# [Your task]
Copy out each of the items below verbatim, line for line, leaving out the pictures.

# [Available records]
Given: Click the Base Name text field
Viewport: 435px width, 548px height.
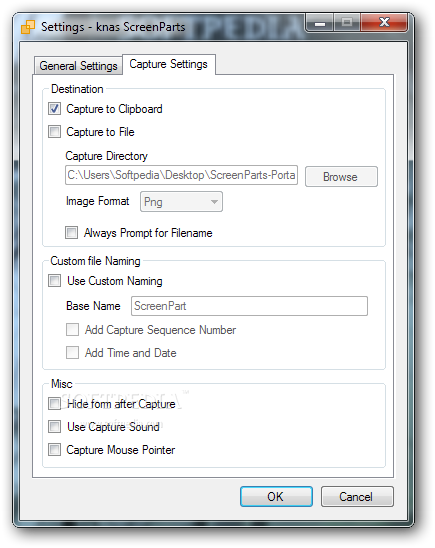Looking at the screenshot, I should coord(249,306).
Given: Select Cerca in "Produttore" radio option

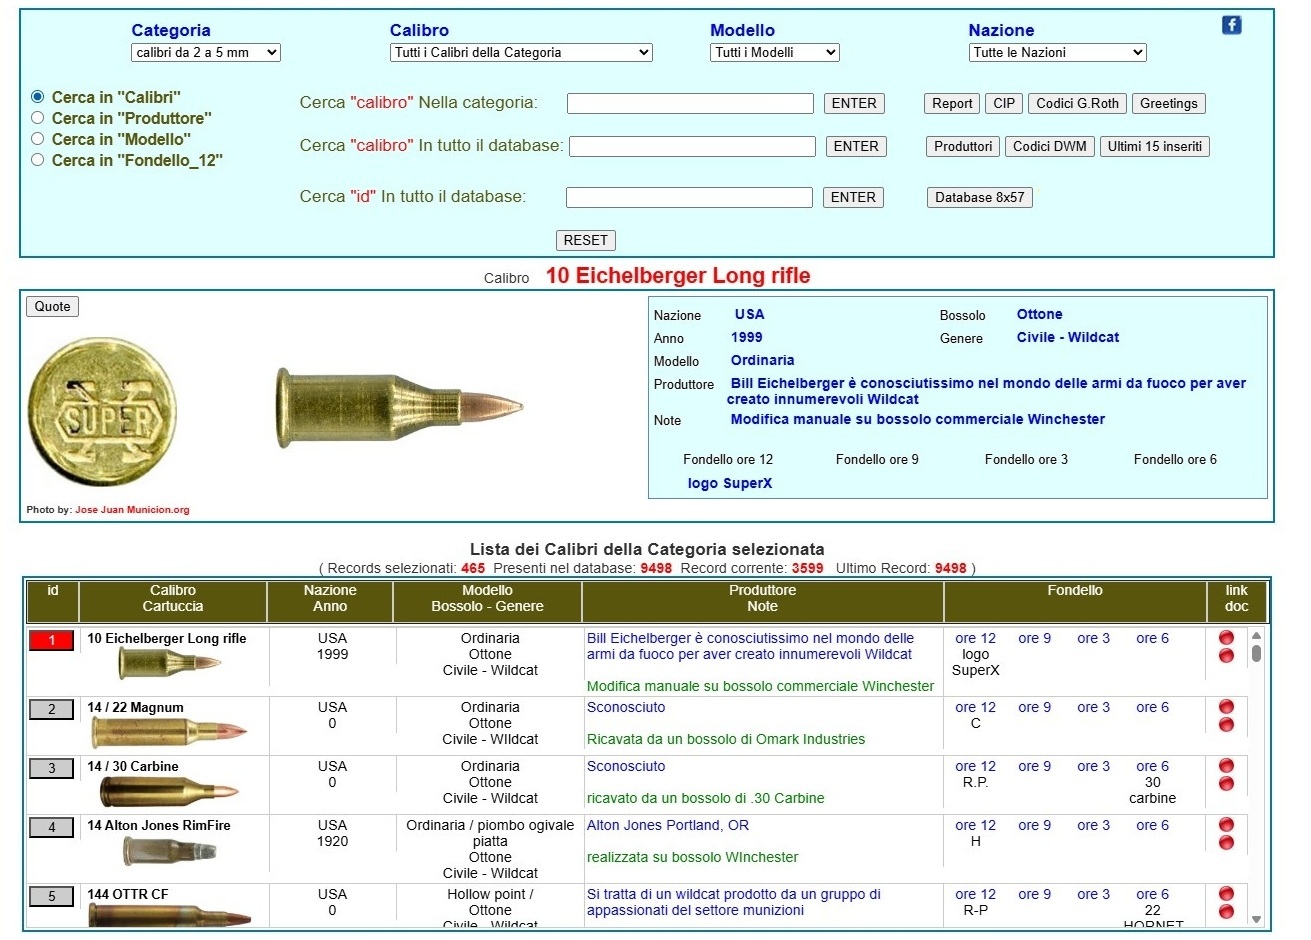Looking at the screenshot, I should pyautogui.click(x=38, y=118).
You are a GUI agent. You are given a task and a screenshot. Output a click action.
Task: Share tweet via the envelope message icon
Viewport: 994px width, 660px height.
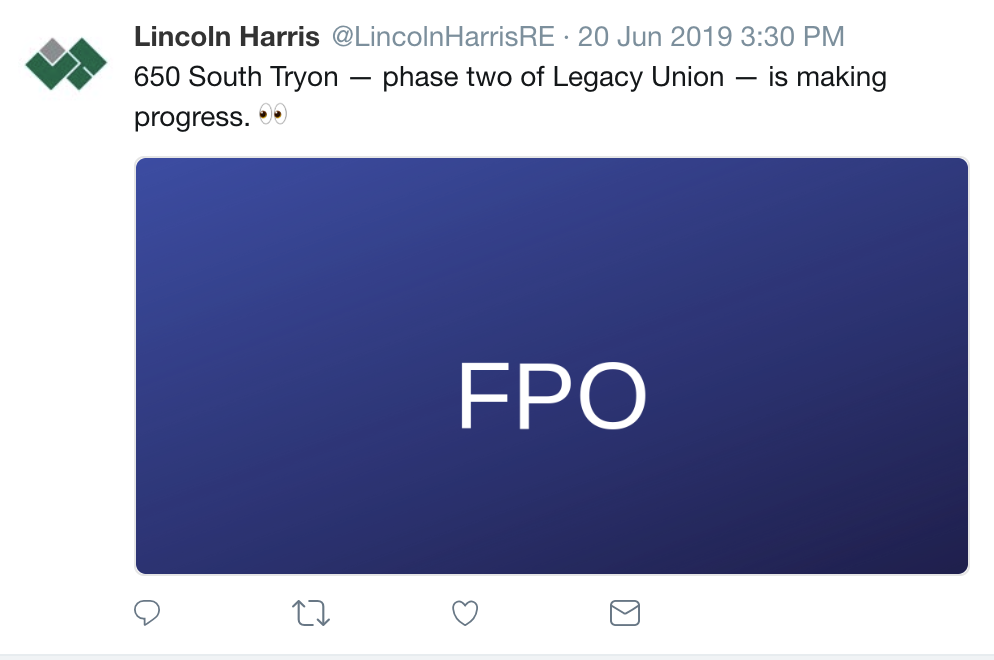(x=625, y=612)
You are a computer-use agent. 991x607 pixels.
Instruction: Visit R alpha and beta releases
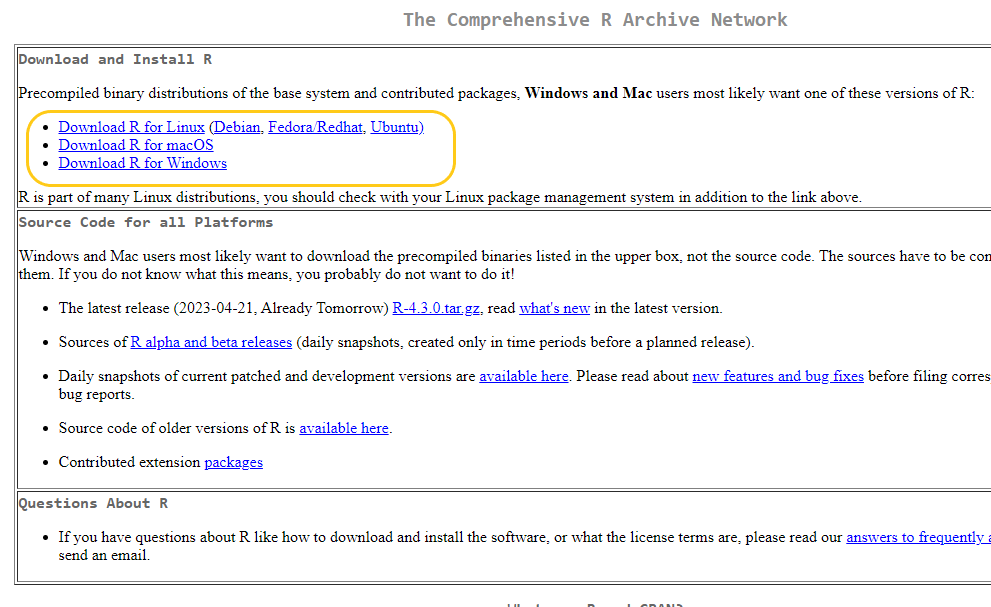[211, 342]

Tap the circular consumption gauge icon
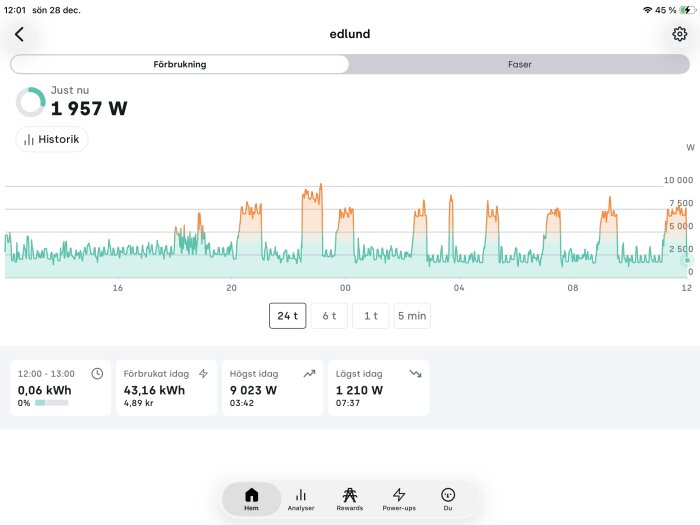click(x=31, y=102)
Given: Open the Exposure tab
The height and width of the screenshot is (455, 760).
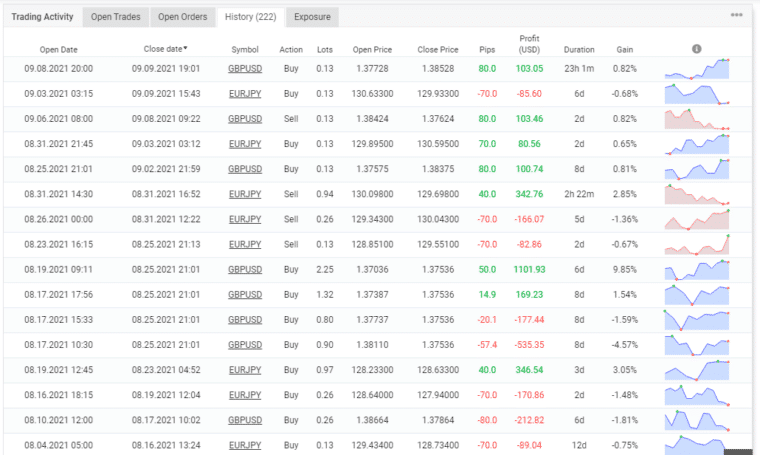Looking at the screenshot, I should point(313,17).
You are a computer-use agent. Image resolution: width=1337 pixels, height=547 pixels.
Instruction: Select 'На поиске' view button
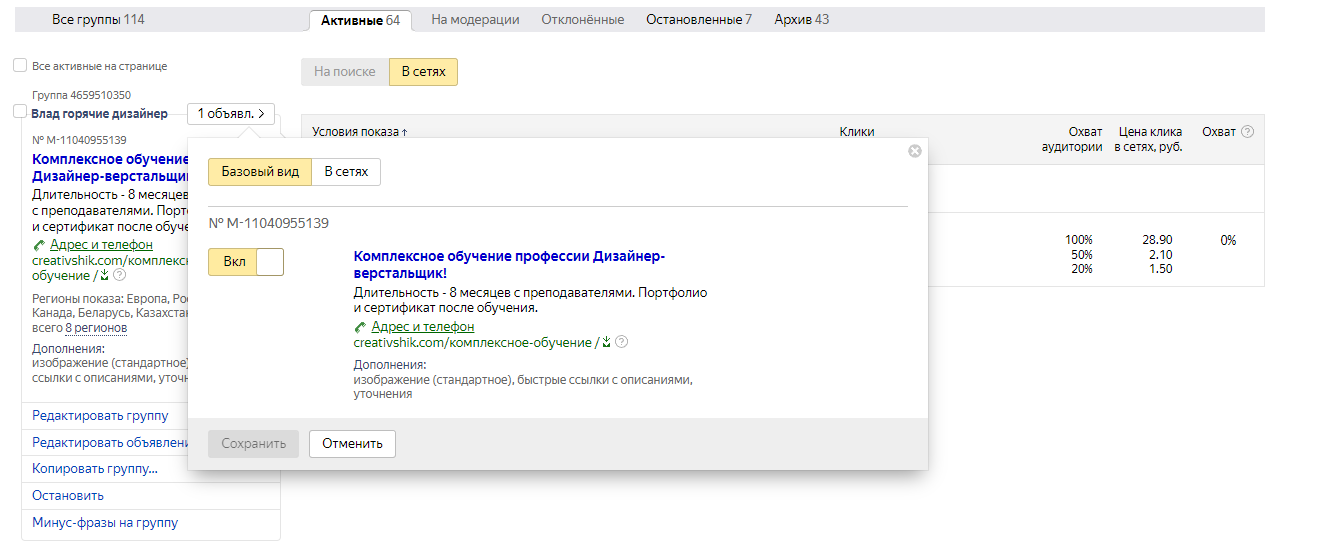[345, 72]
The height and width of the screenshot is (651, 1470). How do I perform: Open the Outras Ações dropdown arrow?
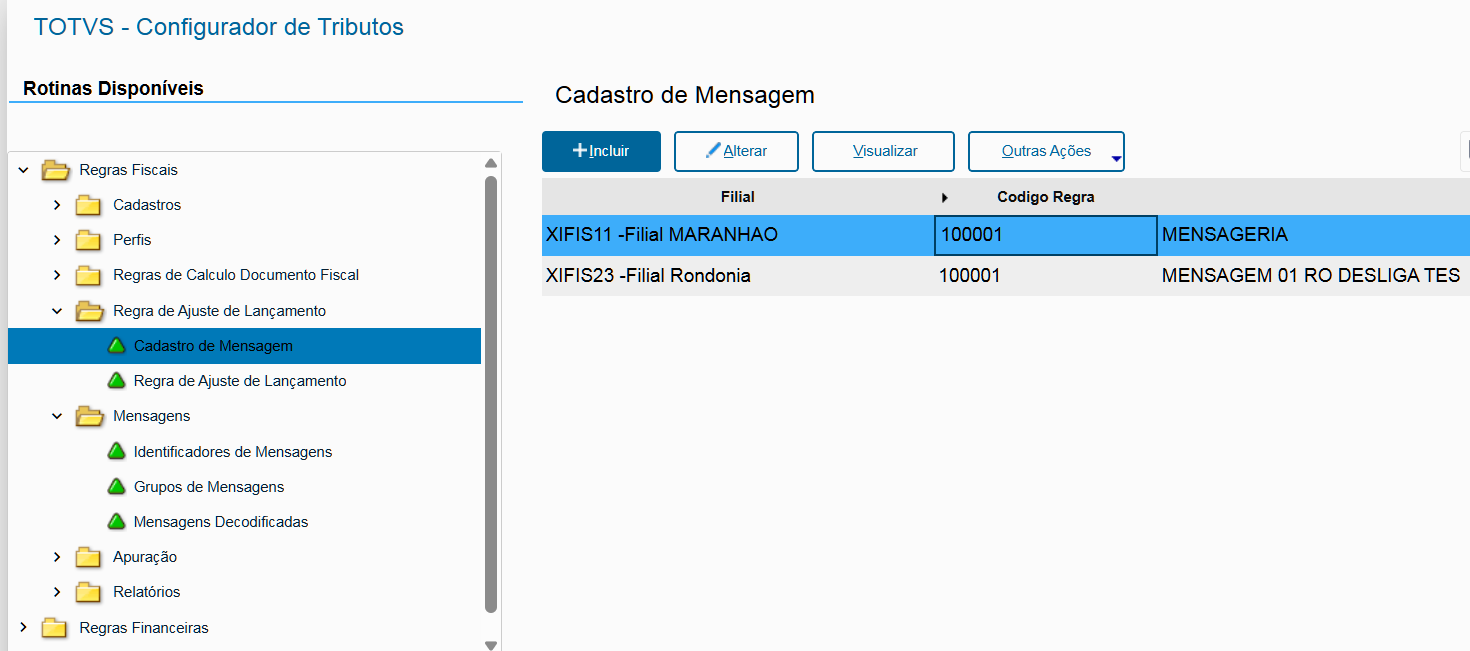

# [Problem solution]
Given: Click the Base Name text field
Viewport: 435px width, 548px height.
Looking at the screenshot, I should coord(249,306).
Given: Select Cerca in "Produttore" radio option

Looking at the screenshot, I should pyautogui.click(x=38, y=118).
You are a GUI agent. You are given a task and a screenshot. Output a click action.
Task: Share tweet via the envelope message icon
Viewport: 994px width, 660px height.
(x=625, y=612)
You are a computer-use agent. 991x607 pixels.
Instruction: Visit R alpha and beta releases
[211, 342]

Tap the circular consumption gauge icon
click(x=31, y=102)
Given: Open the Exposure tab
The height and width of the screenshot is (455, 760).
Looking at the screenshot, I should point(313,17).
You are a computer-use agent. Image resolution: width=1337 pixels, height=547 pixels.
Instruction: Select 'На поиске' view button
[345, 72]
The height and width of the screenshot is (651, 1470). How do I perform: Open the Outras Ações dropdown arrow?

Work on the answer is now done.